According to the 2020 RealSelf Sun Safety Report, while daily use remains low, around two-thirds (64%) of U.S. adults say they always or almost always wear sunscreen if they plan to be outside for an extended period of time. Women are significantly more likely than men to wear sunscreen on a daily basis (16% vs. 6%) and when outdoors for extended periods of time (67% vs. 62%).
Motivations for Sunscreen Use: Prevent Skin Cancer and Signs of Aging
Preventing skin cancer is the top motivation among sunscreen wearers (71%), followed by preventing the appearance of aging skin (46%) and preventing sun spots (43%). Significantly more Americans cite preventing sun spots as a motivator compared to June 2019 (43% vs. 39%). Women are significantly more likely to say preventing the appearance of aging skin is a motivator compared to men (53% vs. 36%), while men are significantly more likely than women to say preventing the look and feel of sunburn is a top motivation (47% vs. 39%).
Of the 46% of Americans who never wear sunscreen, more than half (55%) believe they are not exposed to the sun enough to need it. Other frequently cited excuses for not wearing sunscreen are not getting sunburns easily (22%), not liking how sunscreen feels on the skin (15%) and wanting to wear sunscreen but forgetting to do so (14%).

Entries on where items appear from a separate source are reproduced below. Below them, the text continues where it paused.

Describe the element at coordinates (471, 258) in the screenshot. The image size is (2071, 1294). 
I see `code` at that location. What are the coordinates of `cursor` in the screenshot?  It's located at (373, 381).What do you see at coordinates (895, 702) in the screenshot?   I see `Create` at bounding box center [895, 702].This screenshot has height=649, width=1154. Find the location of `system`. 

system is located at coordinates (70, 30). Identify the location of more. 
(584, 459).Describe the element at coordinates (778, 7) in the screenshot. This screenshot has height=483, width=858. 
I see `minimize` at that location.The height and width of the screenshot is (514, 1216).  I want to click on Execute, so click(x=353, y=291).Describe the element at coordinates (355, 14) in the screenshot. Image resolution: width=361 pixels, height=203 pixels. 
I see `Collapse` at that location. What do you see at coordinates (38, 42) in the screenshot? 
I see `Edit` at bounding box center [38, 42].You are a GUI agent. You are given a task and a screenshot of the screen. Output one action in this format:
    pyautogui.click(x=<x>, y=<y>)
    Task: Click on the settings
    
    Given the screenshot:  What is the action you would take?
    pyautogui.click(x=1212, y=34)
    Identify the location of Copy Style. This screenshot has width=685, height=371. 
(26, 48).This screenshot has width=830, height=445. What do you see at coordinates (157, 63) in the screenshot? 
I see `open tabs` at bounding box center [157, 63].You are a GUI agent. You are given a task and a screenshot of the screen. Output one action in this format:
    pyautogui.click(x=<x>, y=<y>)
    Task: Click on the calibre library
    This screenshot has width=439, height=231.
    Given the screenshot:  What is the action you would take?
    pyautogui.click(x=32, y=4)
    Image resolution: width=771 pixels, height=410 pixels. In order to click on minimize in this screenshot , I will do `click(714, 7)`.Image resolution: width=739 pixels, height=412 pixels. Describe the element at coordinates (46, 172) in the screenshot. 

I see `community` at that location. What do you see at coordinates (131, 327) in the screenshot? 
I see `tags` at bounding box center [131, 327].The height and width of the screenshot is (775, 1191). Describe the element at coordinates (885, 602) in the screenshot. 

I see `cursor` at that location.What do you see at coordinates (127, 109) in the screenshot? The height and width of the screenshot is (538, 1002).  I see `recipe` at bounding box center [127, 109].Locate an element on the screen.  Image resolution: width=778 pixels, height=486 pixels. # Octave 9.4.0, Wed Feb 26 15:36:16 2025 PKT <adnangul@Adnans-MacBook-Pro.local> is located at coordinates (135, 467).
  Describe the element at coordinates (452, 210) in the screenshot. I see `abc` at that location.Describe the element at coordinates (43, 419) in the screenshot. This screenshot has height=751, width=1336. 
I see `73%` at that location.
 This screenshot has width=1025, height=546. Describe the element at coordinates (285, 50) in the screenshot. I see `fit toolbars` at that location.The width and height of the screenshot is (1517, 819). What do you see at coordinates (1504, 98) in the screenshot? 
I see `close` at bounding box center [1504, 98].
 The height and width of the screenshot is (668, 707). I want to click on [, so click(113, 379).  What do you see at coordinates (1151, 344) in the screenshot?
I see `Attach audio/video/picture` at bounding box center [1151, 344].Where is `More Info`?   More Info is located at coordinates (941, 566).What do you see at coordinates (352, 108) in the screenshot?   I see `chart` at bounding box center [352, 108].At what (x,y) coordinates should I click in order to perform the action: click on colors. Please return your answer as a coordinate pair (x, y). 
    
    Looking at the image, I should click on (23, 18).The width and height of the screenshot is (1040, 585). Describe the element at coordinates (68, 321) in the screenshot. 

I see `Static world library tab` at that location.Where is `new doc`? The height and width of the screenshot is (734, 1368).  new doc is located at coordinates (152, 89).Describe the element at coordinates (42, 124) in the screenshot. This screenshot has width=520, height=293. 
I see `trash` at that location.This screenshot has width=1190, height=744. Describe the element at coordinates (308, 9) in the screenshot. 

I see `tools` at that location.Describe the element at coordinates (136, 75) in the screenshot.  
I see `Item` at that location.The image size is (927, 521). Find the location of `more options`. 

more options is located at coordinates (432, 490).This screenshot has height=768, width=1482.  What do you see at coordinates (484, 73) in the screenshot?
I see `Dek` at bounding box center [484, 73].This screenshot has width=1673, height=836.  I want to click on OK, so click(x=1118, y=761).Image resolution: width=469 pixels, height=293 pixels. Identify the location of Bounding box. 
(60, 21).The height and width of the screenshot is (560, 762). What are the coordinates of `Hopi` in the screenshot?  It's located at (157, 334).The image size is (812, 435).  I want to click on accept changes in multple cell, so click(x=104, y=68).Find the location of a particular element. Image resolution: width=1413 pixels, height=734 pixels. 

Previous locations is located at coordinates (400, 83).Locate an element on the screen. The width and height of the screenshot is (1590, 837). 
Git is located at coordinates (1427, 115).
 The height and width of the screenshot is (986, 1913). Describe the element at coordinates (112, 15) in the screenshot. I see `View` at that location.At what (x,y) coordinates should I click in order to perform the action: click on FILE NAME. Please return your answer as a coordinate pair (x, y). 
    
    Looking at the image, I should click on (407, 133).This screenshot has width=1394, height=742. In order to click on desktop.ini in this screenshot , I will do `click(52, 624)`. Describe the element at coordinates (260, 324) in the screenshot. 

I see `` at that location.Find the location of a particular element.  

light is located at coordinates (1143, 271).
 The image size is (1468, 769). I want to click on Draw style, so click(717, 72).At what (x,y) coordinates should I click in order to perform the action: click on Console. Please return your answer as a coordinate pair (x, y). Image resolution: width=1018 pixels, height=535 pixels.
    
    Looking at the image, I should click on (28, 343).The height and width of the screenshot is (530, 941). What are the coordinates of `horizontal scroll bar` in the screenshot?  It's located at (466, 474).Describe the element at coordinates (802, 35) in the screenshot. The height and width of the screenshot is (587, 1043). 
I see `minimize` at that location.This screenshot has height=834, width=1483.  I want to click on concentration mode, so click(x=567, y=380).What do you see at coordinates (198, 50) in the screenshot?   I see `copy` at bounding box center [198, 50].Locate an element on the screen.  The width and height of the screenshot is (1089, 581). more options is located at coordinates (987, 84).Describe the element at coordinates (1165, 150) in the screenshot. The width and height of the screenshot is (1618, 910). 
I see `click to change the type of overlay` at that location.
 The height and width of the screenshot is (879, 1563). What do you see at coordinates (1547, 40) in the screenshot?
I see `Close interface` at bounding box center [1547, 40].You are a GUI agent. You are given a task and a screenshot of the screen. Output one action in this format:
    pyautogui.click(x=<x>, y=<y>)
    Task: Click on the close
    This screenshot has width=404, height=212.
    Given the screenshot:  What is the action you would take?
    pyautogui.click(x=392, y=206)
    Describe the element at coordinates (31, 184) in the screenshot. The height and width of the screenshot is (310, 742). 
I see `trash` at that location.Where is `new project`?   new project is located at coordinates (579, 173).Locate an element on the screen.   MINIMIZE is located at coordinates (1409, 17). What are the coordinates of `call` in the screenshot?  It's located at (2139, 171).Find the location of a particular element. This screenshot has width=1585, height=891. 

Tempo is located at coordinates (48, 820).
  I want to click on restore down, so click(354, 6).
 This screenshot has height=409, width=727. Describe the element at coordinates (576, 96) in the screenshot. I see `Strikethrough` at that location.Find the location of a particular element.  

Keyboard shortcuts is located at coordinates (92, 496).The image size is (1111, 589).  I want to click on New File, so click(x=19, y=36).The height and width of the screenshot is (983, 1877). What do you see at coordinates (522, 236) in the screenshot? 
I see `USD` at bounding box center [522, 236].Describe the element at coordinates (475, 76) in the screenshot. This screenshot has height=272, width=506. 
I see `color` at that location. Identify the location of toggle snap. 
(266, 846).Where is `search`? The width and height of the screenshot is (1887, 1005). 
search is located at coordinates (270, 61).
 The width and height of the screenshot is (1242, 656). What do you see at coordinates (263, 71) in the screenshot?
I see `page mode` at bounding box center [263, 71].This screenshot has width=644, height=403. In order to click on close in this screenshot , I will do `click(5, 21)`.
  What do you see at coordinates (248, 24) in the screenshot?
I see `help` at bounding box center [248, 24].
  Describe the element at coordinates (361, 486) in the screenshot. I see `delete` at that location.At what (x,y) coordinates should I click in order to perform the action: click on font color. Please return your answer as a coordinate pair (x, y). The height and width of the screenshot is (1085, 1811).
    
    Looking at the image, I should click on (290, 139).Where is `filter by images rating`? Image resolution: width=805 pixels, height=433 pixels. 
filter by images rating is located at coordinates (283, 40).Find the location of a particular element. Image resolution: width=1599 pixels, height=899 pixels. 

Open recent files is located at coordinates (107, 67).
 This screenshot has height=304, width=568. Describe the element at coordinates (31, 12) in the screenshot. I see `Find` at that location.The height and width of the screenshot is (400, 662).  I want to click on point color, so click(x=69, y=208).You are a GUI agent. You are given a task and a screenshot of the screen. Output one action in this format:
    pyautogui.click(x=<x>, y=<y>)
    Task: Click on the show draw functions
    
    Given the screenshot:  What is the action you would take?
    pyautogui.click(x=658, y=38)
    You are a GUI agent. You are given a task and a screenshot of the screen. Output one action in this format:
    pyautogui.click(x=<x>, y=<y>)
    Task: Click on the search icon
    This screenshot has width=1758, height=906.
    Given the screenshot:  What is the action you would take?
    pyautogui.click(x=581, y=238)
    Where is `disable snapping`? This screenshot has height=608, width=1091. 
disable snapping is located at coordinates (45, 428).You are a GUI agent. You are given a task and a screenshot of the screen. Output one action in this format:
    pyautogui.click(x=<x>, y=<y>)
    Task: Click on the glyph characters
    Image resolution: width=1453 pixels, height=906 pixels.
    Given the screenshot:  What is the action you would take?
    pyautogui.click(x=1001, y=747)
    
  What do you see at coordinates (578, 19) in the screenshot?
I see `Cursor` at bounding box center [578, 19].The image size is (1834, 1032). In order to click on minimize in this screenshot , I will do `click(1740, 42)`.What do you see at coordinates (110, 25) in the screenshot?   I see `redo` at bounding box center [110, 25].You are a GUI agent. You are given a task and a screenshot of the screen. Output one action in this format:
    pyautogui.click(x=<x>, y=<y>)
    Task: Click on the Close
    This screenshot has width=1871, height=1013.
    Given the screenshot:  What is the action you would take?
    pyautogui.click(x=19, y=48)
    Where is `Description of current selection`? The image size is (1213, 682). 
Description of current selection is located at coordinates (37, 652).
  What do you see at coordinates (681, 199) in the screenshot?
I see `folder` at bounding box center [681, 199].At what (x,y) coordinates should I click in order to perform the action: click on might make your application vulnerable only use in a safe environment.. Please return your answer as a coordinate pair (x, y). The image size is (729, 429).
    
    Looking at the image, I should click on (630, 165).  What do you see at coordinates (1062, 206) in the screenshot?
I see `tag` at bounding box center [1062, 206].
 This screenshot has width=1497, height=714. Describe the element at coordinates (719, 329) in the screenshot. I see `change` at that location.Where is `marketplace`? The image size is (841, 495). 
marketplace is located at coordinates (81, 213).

More Americans Using Moisturizers and Makeup Products with SPF
Among Americans who wear sunscreen at least one day a week, 56% use a moisturizer with SPF, up from 51% in 2019. Makeup products with built-in sun protection factor are also increasing in popularity— nearly one in three U.S. adults (29%) use a makeup product with SPF, up from 25% in June 2019.
The report also reveals that 71% of Americans would be more likely to purchase a sunscreen product if a dermatologist or plastic surgeon recommended it to them as their patient, but far fewer—only 35%—would be more motivated to purchase a sunscreen product because a dermatologist or plastic surgeon created it themselves.
Men More Likely to Reapply Sunscreen, Undergo Annual Skin Checks
While men are less likely than women to wear sunscreen2, they are significantly more likely to reapply sunscreen when they do wear it. More than half (53%) of men reapply every time or almost every time they wear sunscreen, compared to only 35% of women.
Men are also significantly more likely to have regular skin checks, which involve a thorough examination by a dermatologist to look for cancerous or precancerous spots on the skin. Nearly half of men (46%) say they get a skin check every year or most years, compared to only 37% of women.